Dunno, 6? I'm gettin pretty freakin bored with not having a girlfriend or even a decent one night stand. I've got a good job, although i don't really enjoy it. Mainly because i'm worried people will find out/already know i'm going to be no good at it. I also need to move away, i was planing moving to spain this year, unfortunately that's on hold for now.
Yeah i'd say a 6.
Hopefully the weather isn't too horrible tomorrow, then i'll be out on one of my bikes and it should go up a few numbers.
It fluctuates. Some days i wake up and i feel homicidal, others i just feel vaguely angry.
so generally 5 when i'm riding with mates it's a 9. If i was more skilled on a bike riding somewhere good it'd be a 10 😛
4 this week, down from a 5 last week but much better than the 2 of 18 months back. I hope to achieve the 9 I've had before again and will strive to do so.
5 - meh.
If you'd have asked me three months ago - 2.
Ask me now? 8 or 9. What a ****ing brilliant change of lifestyle I made. It'd be 10 apart from a few minor details which I'm working on right now.
An 8 I guess, all is good. Usual gripes from SO about money but hey-ho.
Off the ****in scale!
I've said it before and I'll say it again... When I die I want to come back as me.
Life couldn't be better.
as for driller - Im a 10+ at the moment.
Everything is going ace.
New Stoner Jr in the oven, building my own house, good friends, lovely family, financial comfort... all good. Now I just need my riding mojo back and I'll be as happy as a blind lesbian at a tuna tinning factory.
I misread this one.
Some days i wake up and i feel homicidal, others i just feel vaguely angry.

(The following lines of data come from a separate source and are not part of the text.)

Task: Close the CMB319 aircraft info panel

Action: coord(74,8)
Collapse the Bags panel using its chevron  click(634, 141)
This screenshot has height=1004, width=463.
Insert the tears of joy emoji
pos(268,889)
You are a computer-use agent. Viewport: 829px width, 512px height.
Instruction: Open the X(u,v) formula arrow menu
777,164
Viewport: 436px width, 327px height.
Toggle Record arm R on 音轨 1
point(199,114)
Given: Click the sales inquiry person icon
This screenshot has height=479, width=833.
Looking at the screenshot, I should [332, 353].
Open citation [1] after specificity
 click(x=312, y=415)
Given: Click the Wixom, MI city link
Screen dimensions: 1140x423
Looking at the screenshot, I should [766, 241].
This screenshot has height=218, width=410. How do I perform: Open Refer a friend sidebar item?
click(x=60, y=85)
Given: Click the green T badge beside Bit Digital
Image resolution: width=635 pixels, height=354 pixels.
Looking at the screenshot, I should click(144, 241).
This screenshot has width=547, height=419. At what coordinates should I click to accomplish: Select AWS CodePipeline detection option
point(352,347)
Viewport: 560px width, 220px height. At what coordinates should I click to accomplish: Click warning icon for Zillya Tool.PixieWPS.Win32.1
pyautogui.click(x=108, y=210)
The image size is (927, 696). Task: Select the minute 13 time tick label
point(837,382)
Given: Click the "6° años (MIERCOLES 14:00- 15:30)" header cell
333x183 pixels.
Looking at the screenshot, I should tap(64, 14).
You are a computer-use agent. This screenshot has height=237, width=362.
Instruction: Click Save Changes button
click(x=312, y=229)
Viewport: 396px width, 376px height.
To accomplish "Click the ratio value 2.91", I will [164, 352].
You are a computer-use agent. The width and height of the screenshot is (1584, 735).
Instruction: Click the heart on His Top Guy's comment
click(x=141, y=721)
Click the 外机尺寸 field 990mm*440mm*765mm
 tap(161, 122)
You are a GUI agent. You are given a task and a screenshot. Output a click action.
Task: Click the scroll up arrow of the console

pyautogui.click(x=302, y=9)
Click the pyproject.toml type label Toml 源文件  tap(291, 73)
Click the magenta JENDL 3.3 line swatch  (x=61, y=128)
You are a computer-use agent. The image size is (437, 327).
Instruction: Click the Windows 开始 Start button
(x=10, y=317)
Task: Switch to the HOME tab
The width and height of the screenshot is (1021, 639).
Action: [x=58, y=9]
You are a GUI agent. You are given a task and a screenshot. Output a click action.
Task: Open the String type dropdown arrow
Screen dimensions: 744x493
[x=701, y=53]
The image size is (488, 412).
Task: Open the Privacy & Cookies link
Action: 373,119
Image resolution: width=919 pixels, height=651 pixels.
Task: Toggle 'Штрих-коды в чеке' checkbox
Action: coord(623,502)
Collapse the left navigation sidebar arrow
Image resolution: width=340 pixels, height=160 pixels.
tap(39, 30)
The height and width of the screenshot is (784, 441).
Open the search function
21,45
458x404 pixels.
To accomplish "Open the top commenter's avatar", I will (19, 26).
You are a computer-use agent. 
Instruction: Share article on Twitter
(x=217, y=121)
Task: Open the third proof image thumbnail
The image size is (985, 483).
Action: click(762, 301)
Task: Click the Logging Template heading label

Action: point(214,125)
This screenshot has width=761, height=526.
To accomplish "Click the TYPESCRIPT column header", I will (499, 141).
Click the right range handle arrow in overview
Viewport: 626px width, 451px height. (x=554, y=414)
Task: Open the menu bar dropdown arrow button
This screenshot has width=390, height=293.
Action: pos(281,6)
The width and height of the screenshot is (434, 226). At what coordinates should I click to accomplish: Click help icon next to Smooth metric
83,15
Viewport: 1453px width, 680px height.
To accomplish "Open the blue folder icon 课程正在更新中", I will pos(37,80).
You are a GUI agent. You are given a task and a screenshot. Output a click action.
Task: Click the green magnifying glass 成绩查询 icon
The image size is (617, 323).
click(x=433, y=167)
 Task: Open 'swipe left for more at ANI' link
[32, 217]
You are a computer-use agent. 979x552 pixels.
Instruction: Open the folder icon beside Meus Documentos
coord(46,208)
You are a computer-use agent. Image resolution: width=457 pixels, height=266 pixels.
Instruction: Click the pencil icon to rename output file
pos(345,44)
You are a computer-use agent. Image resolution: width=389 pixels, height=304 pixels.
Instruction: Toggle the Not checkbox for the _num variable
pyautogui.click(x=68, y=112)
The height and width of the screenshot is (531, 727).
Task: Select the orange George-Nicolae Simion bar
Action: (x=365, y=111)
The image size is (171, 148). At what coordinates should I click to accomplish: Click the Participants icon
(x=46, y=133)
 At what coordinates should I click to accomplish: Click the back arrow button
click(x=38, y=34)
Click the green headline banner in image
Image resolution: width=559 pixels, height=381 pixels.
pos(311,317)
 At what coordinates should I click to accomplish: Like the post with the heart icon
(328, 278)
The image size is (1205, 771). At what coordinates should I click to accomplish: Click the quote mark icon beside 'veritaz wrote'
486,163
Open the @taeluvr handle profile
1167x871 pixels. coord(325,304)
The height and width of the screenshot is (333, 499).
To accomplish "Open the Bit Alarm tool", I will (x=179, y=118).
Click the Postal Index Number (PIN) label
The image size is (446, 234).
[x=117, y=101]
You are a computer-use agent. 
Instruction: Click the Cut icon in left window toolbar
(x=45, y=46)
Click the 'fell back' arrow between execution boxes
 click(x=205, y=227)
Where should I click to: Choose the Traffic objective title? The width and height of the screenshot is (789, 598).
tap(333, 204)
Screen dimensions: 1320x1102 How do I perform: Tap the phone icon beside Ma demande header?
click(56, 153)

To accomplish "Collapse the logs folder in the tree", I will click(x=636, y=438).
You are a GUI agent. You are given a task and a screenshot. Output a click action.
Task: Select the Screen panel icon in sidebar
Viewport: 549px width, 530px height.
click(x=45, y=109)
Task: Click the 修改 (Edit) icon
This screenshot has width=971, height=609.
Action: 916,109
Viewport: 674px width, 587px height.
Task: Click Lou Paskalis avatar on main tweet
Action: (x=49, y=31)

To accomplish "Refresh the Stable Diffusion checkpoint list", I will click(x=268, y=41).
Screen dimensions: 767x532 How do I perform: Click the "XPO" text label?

I thought it read "others I feel vaguely hungry" - which is how I normally wake up.
Nice to discover that the world isnt all 9's and 10's, making me feel paranoid about being a 5-6
About a 5, I'm always wary of extremists.
It surprises me to see so many people low down the scale when mtb can really deliver 'flow' experiences that eradicate depression. Research I've read suggests that depression is closely associated with materialistic and competitive attitudes. Conclusion? Whatever your circumstances or amount of bling you have, get out there and be a flaneur both on and off the bike and things will cheer up.
Beautiful lady - Tick
Nice bikes - Tick
Great appartment - Tick
Mountains and beach - Tick
Fantastic job - Tick
Smug - Tick
I'll have a 10 😀
9 at least. Give me a few months and I think I can make it a 10...
mmmmmhhhhhhh I'll give myself a 7
got a good lady
got a good paying steady job (could do with a touch more job satisfaction)
got a nice car
got a new flat on the way this summer
only down points really are not getting enough skiing in and not enough time out on the bike
I love my life
10
hasn't always been the case but has been for the last few years. There were times many years ago I wanted to jump off a bridge or lie on the railway tracks... can't even imagine being in that state of mind ever again. weird.
Kev
9
I'd be a 10 if i lived nearer my family and friends
It surprises me to see so many people low down the scale when mtb can really deliver 'flow' experiences that eradicate depression. Research I've read suggests that depression is closely associated with materialistic and competitive attitudes. Conclusion? Whatever your circumstances or amount of bling you have, get out there and be a flaneur both on and off the bike and things will cheer up.
Maybe some correlation with the fact that the people low down the scale can't ride for some reason. I can't and I would put myself at a 2 or 3 at the minute.
anagallis_arvensis - really sorry to hear that - hope things improve for you.
Reading things like that make me feel like I should count my blessings more that I can lead a relatively normal life at the mo - but it doesn't, which just makes me feel like more of a ****. 🙁
molgrips - Member
I frigging hate working, although my actual job isn't that bad, if that makes sense. I mean going to work day to day is ok if a little boring.. but when I start thinking of the whole world of stuff out there I get a bit sad...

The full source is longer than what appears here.